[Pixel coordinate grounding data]
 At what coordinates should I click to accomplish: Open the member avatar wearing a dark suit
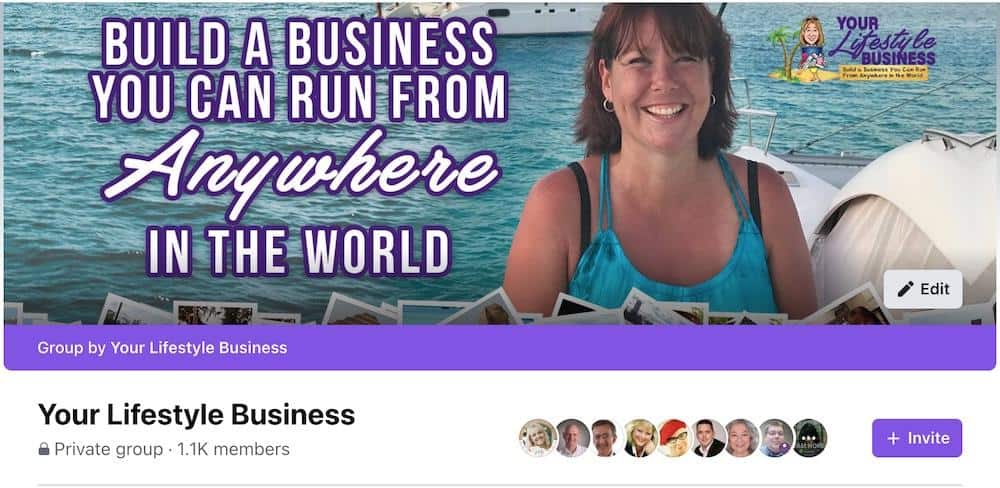coord(708,438)
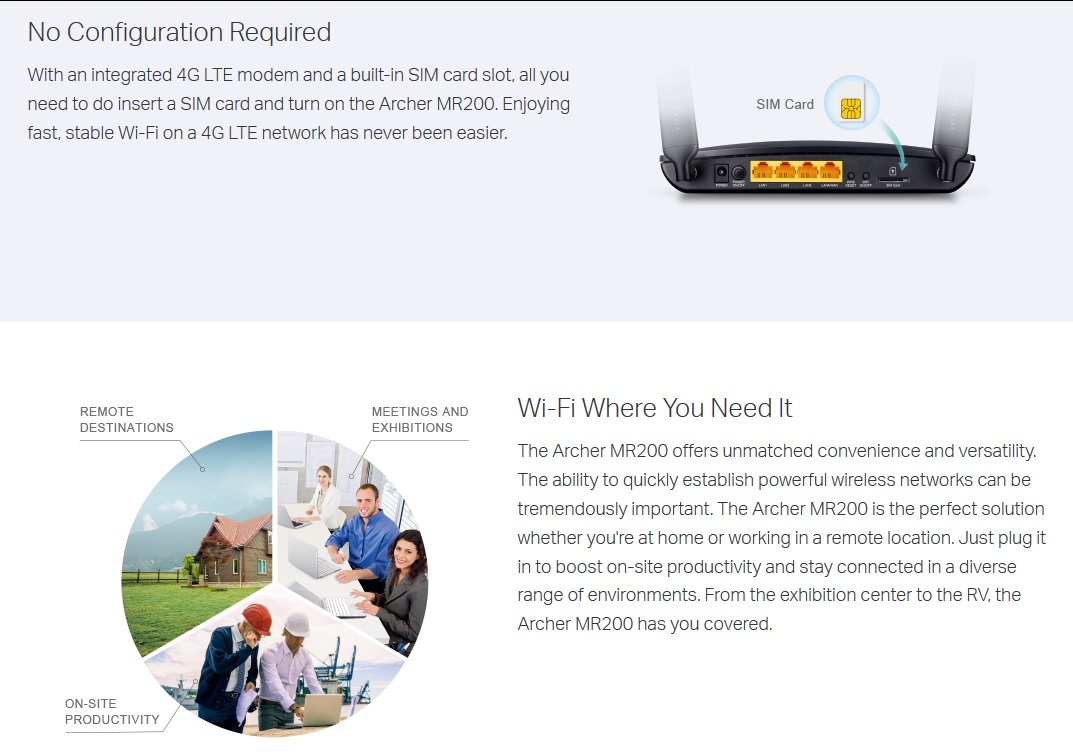Screen dimensions: 1073x754
Task: Click the router's power jack port
Action: (x=721, y=172)
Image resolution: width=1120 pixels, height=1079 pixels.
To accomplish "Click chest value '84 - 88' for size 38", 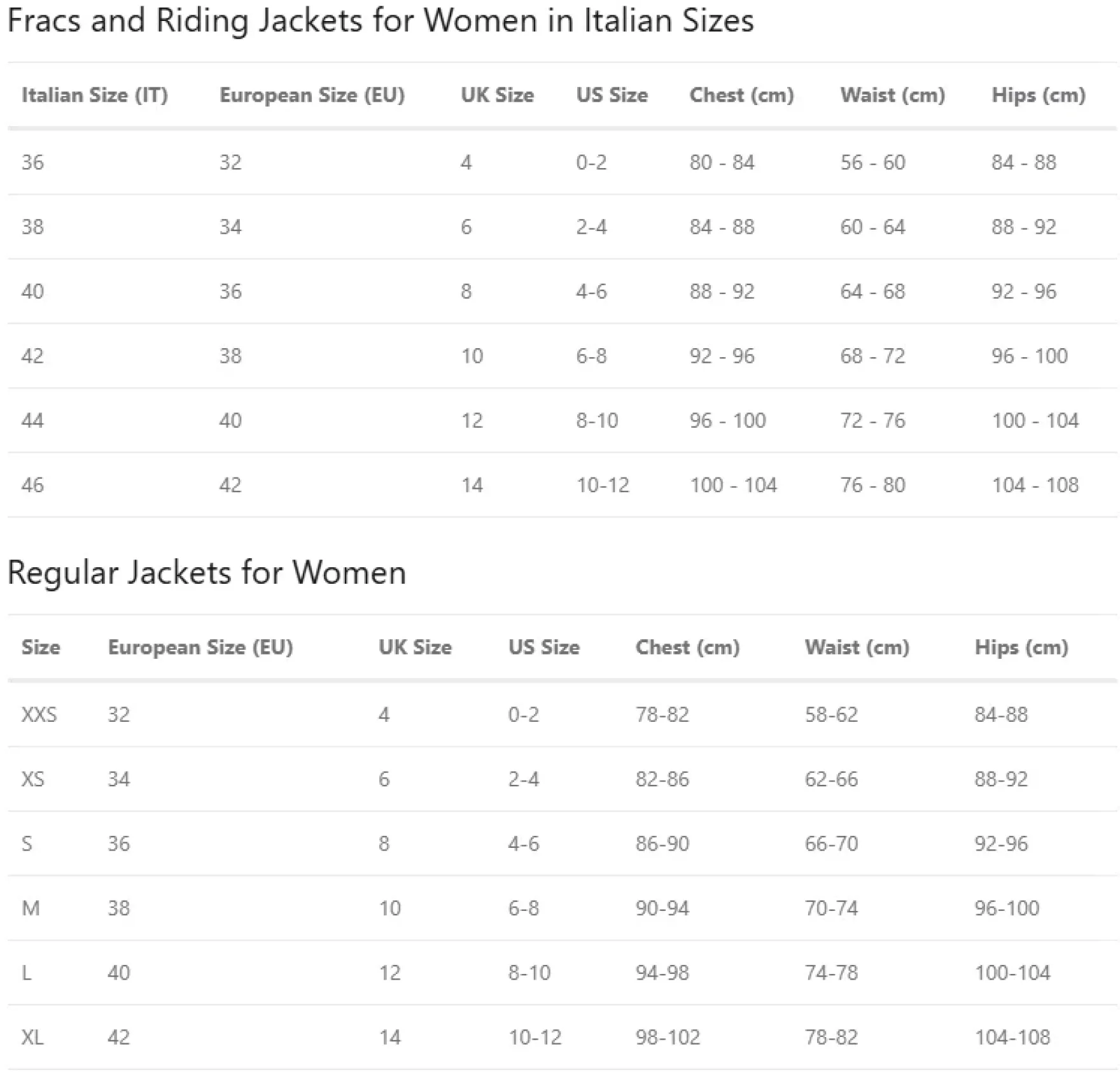I will click(722, 227).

PROBLEM STATEMENT: In the answer, repeat exactly the lines from the top of the entries above through the line with "Image resolution: width=1120", and leave pictures out of it.

ANSWER:
 At what coordinates should I click to accomplish: Open the member avatar wearing a dark suit
coord(708,438)
Screen dimensions: 1073x754
Task: Click the router's power jack port
Action: (x=721, y=172)
Image resolution: width=1120 pixels, height=1079 pixels.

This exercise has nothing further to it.